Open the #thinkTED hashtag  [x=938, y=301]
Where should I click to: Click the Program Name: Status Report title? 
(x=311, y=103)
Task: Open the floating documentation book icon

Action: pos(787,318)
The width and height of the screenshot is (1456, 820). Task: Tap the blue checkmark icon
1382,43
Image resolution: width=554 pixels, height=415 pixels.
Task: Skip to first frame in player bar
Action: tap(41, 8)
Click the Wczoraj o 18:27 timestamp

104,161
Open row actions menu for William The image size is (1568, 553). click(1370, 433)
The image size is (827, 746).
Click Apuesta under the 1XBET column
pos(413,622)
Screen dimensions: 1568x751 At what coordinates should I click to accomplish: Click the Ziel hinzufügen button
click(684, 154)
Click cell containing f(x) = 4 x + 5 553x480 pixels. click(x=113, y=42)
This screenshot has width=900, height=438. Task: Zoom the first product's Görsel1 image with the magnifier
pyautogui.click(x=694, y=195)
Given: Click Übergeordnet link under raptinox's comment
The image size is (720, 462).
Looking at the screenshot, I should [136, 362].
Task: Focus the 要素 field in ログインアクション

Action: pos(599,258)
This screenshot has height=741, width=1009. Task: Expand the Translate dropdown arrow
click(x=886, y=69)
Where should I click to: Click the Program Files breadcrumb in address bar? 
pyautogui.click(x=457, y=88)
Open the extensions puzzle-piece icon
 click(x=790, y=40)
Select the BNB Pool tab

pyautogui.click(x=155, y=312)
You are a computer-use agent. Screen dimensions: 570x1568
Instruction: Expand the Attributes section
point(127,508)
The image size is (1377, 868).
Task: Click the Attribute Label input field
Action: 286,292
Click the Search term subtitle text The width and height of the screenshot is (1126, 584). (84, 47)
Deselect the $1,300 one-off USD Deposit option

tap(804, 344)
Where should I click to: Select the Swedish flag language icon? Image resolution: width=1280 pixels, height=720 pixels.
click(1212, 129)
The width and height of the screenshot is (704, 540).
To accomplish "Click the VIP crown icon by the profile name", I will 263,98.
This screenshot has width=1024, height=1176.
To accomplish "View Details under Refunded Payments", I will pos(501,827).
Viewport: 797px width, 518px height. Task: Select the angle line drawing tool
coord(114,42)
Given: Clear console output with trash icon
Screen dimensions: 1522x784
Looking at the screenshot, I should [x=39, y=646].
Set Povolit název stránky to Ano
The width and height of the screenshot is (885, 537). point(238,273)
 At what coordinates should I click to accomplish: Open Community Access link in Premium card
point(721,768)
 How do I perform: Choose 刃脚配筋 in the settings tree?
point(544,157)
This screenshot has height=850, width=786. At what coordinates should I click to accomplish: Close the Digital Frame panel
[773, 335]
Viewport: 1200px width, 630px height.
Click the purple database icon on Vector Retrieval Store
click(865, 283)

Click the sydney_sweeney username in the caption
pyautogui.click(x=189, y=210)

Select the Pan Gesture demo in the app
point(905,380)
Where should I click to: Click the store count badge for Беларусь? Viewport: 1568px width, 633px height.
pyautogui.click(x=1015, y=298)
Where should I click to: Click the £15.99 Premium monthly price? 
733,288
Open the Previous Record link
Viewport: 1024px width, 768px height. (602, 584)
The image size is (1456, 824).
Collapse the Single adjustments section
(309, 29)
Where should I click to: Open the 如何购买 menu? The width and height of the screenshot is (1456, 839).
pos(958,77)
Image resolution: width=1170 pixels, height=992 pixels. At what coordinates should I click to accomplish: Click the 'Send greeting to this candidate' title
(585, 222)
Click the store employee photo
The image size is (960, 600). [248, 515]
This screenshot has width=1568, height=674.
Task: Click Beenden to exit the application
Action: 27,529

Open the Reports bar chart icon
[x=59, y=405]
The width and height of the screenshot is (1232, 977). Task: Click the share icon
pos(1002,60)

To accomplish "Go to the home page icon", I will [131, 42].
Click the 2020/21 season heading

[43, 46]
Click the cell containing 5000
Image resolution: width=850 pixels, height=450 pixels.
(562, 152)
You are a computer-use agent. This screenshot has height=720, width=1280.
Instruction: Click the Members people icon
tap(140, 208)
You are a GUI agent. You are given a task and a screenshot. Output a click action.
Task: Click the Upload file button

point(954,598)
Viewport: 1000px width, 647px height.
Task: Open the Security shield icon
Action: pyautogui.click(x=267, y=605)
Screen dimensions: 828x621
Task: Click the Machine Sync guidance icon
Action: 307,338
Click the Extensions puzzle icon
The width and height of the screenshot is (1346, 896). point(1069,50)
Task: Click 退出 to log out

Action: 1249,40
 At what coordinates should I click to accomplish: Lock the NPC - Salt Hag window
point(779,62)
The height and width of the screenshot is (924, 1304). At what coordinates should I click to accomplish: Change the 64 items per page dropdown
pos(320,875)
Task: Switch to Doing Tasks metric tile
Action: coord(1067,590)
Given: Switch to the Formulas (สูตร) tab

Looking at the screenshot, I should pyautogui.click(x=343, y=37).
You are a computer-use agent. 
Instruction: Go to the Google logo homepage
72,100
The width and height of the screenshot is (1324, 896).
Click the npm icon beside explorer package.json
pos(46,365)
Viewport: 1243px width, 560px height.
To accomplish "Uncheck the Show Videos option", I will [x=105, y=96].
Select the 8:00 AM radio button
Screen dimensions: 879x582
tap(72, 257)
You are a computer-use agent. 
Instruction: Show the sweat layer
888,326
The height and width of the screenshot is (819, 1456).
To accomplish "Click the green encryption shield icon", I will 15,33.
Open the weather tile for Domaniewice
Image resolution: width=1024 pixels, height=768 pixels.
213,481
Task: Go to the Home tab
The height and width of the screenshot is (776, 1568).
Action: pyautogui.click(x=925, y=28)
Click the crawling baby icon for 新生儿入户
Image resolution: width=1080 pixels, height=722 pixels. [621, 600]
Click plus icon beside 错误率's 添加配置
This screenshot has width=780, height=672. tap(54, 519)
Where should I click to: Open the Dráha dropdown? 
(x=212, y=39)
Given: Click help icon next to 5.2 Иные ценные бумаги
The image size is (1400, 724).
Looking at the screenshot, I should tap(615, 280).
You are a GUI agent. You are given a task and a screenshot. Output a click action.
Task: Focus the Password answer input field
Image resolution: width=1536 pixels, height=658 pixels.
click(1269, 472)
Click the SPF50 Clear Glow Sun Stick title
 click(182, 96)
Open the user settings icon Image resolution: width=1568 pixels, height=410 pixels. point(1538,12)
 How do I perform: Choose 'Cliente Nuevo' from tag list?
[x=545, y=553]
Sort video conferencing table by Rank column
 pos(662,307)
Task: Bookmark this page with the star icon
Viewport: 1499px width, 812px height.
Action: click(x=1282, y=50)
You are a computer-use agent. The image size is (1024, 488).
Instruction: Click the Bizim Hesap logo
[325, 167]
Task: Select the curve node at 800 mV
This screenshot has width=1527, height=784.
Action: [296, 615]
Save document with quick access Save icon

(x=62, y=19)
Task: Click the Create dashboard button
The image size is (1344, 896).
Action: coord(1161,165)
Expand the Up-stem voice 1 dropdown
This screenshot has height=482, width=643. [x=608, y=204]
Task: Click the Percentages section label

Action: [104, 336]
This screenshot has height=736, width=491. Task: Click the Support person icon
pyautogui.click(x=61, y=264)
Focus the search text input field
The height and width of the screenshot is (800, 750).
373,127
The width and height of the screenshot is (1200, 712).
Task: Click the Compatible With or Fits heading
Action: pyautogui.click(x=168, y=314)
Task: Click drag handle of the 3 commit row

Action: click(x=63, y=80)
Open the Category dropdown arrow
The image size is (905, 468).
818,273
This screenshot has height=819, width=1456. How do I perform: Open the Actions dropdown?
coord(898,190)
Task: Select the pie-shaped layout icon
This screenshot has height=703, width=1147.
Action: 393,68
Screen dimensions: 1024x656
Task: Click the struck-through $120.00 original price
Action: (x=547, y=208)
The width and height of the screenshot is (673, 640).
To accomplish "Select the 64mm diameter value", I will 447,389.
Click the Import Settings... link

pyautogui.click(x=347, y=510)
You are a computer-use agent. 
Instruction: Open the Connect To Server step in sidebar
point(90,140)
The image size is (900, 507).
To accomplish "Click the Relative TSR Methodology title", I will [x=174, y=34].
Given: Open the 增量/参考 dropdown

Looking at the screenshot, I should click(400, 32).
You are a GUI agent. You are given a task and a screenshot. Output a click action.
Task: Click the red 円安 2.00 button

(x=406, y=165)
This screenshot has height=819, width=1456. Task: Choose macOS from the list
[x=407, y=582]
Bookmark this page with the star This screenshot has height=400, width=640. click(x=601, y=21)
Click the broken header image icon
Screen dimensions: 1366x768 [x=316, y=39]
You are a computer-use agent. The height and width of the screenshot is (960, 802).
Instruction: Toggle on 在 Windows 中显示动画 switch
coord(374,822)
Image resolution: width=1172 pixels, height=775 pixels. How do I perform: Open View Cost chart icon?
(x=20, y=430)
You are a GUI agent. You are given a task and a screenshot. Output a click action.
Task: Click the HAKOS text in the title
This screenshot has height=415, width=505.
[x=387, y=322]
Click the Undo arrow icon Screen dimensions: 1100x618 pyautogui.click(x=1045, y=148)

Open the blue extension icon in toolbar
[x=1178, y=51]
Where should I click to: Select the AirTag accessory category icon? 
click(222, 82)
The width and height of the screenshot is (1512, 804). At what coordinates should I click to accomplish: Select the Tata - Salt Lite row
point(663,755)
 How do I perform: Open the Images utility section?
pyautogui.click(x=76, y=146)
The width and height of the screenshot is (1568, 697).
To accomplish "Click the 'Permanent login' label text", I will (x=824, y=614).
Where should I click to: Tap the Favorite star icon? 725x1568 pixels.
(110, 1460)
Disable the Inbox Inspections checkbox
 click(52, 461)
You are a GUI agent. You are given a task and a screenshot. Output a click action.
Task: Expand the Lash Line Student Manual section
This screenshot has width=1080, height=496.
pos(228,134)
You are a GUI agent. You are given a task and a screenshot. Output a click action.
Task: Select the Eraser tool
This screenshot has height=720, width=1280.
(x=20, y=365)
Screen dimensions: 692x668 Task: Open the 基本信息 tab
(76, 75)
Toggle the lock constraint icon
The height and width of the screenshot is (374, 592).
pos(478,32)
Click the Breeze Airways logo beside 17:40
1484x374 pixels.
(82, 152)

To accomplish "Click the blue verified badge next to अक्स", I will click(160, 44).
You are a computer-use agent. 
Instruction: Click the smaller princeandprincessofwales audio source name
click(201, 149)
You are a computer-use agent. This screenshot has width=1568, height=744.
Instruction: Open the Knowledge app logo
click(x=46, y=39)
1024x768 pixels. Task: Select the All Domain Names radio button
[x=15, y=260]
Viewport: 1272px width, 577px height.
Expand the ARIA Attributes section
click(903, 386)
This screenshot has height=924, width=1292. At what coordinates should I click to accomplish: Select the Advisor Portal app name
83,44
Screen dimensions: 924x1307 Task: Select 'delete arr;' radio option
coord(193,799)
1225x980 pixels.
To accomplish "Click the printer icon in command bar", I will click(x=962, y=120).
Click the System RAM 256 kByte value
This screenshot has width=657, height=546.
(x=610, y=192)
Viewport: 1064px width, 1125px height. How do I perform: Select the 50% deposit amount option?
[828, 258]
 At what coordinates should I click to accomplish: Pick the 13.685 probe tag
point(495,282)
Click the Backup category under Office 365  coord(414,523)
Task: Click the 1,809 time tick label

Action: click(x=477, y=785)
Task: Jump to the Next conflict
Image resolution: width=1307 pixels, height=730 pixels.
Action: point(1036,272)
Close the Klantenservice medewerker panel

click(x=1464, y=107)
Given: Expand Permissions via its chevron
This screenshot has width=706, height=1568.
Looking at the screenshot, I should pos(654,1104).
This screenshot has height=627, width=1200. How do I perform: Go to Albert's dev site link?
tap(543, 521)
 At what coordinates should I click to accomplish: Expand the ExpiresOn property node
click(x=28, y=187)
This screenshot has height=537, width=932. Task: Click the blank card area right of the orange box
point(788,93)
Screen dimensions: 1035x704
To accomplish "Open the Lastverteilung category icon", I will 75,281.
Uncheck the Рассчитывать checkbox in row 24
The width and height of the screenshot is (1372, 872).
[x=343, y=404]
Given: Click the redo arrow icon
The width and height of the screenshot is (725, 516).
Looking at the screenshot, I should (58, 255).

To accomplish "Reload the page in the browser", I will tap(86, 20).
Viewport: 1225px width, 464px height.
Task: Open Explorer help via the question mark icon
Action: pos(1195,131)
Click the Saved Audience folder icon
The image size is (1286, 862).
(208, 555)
# # # # #
— What you need to do —
Pull out each line from the entries above that contains the string "Program", matching case exactly, and copy those lines in full.

— Answer to the problem —
Where should I click to: Click the Program Name: Status Report title? 
Where should I click to: Click the Program Files breadcrumb in address bar? 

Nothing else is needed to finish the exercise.